Gilang dan Koran
Oleh : Frida Laksmita Dewi
Gilang berjalan menuju teriknya
matahari yang siang itu mungkin sangat menyilaukan mata. Juga pasti akan
menghitamkan kulit menjadi hitam legam. Kini yang dia pikirkan hanya setumpukan
koran yang dia bisa bawa. Kemudian dia jajakan ketika lampu lalulintas menjadi
merah. Dia tawarkan kepada yang beroda empat atau beroda dua. Entah harapannya
kini hanyalah demi kesembuhan ibunya.
“Koran, cuman kamu satu-satunya
harapanku untuk senyum Ibu kembali.” Katanya dengan setumpukan koran itu.
Tapi sudah beberapa lamanya. Hingga
setengah harian penuh sampai matahari mulai meninggi. Tak kunjung juga korannya
laku hari ini. Dia kemudian tak habis akal, dijajakannya lagi koran itu
ditiap-tiap lampu lalu lintas. Hingga saat yang tak terduga terjadi, ketika
Gilang berhenti di depan mobil untuk menawarkan korannya.

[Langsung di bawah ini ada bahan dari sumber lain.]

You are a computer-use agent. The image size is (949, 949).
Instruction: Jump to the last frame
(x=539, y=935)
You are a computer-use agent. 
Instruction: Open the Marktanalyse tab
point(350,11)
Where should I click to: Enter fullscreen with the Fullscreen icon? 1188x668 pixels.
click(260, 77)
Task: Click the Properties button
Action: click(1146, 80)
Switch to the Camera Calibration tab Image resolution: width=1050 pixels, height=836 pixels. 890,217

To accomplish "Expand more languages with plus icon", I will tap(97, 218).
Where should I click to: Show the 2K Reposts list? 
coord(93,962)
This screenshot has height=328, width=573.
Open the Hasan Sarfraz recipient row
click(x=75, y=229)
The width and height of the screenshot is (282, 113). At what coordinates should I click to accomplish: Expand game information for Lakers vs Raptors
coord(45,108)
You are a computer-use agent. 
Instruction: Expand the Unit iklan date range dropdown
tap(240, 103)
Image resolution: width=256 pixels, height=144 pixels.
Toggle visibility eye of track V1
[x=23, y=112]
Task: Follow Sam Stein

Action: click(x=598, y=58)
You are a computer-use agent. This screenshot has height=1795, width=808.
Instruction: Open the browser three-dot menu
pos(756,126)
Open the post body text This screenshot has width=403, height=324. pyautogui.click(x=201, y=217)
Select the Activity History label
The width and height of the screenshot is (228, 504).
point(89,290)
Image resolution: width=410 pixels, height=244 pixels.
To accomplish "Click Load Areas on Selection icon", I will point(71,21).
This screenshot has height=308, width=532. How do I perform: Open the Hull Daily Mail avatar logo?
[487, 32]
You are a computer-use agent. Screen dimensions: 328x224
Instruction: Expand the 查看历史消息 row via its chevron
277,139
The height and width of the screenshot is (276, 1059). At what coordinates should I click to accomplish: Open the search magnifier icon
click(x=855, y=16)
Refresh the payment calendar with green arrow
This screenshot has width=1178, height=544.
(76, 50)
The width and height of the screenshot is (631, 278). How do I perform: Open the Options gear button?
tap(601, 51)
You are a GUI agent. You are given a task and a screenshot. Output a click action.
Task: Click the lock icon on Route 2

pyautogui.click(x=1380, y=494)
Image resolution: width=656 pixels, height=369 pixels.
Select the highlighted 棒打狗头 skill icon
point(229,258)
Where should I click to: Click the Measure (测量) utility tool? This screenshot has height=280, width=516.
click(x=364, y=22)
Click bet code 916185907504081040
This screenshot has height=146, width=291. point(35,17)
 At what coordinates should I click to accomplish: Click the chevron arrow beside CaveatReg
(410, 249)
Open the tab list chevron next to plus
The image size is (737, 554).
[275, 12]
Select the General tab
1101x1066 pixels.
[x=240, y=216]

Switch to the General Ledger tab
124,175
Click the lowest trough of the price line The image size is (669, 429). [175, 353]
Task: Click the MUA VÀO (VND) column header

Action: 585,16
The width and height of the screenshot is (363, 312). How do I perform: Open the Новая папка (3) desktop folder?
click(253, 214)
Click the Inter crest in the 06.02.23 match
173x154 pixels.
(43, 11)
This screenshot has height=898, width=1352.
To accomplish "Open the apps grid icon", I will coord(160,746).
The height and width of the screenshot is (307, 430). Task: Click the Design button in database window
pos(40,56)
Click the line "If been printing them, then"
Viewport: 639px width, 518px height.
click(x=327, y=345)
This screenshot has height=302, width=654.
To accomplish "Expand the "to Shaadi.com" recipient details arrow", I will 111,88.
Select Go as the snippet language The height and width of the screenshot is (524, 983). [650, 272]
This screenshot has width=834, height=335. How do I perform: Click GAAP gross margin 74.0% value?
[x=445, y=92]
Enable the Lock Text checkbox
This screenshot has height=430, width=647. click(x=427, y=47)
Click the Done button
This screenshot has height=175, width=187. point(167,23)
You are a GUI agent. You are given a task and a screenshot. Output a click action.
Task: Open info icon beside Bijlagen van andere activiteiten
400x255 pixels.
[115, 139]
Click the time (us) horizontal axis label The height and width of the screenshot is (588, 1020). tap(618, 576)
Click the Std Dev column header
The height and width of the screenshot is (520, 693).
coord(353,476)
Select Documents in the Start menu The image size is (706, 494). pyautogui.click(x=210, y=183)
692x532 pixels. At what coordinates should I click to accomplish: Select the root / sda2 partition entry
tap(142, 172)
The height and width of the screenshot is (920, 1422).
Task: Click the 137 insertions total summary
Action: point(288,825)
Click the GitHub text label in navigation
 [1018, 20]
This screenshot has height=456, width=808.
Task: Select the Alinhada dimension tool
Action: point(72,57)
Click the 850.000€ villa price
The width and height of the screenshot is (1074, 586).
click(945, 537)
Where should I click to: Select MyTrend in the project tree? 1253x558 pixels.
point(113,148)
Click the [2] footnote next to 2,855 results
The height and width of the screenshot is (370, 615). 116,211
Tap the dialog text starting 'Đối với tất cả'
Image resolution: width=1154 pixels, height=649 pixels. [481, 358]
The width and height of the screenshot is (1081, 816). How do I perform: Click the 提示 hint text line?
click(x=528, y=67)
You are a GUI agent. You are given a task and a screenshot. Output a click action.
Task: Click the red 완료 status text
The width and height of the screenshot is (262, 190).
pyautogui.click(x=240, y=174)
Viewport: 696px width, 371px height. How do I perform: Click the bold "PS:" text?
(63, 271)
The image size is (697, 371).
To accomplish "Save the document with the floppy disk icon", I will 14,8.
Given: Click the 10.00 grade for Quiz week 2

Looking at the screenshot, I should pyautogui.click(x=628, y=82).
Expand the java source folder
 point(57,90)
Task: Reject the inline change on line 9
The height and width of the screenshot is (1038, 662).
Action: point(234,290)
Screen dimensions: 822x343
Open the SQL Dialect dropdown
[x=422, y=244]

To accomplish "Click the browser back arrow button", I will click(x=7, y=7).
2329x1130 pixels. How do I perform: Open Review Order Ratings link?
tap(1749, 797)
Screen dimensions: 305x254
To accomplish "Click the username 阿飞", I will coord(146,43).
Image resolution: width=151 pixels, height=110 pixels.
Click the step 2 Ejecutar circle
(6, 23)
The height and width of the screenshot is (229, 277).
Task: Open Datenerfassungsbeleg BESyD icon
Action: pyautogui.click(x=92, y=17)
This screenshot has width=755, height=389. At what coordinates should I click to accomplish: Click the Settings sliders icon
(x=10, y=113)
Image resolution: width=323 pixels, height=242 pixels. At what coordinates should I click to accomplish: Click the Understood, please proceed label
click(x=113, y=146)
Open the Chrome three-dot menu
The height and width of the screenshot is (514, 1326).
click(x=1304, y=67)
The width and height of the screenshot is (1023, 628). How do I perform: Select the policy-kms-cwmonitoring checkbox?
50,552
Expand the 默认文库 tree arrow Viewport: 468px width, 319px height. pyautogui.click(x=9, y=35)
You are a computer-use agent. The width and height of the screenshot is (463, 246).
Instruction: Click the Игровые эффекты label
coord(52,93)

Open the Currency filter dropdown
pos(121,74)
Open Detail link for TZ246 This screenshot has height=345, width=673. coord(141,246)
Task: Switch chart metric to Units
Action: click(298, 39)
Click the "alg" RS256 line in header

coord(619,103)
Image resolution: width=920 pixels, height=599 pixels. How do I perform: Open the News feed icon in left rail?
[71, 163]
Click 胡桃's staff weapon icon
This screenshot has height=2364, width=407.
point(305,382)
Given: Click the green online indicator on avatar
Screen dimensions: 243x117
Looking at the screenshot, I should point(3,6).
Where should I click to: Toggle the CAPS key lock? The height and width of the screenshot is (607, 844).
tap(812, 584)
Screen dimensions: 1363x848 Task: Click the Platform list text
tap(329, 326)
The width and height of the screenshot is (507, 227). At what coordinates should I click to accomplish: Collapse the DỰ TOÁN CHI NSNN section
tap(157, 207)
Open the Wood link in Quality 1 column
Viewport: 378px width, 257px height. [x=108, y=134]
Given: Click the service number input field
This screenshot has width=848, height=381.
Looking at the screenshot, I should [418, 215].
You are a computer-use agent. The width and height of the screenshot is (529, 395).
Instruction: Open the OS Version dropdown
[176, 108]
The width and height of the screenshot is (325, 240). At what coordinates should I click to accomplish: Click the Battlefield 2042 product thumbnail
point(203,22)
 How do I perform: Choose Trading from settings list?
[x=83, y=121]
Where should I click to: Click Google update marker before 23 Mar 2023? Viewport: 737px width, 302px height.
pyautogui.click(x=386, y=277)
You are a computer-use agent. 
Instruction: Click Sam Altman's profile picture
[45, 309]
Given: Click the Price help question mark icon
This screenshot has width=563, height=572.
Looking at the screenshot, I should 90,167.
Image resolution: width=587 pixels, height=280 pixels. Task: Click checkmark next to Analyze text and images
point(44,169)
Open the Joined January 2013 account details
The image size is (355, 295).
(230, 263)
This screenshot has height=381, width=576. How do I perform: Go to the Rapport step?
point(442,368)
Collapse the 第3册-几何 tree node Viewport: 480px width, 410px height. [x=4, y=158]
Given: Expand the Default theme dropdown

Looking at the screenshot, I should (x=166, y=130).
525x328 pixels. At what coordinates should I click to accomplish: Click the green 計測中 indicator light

“Itu Gilang, bukan Nis?.” Kata salah
seorang yang berada di dalam mobil, tepat Gilang ada di depannya sambil membawa
koran.
“Eh, iya Sril. Itu Gilang. Kenapa dia
ada dijalan dan membawa koran?.” Jawab gadis itu dengan nada yang keheranan tak
percaya.
Ketika Gilang menawarkan korannya di
mobil temannya. Diapun kaget dan lari, tapi kedua temannya mengerjarnya. Hingga
Gilang lelah dan merasakan sudah tidak dikejar-kejar lagi oleh kedua temannya
tadi. Gilang duduk, berteduh di bawah pohon. Mulai merasakan nikmat dari-Nya.
Sederhana saja, angin yang semilir dan berteduh di bawah pohon sudah membuat
hati Gilang tidak di kejar-kejar kedua temannya tadi. Hingga Gilangpun tertidur
lelap di bawah pohon yang rindang itu.
Gilangpun yang tampak sudah segar
kembali, meninggalkan sejuknya pohon itu. Dan mulai menapakkan kakinya menuju
rumahnya. Karena dirasa cukup uang hari ini setelah menjajakan koran seharian
penuh. Dan juga langit tampaknya memaksa Gilang untuk bergegas menuju ke rumah.
Ada apa ini, nampak hatinya gelisah.
Bukan karena ketahuan dengan kedua temannya, kalau dia seorang penjual koran
jalanan. Tapi sepertinya aneh, tidak seperti biasanya. Rasa ketakutan mulai muncul.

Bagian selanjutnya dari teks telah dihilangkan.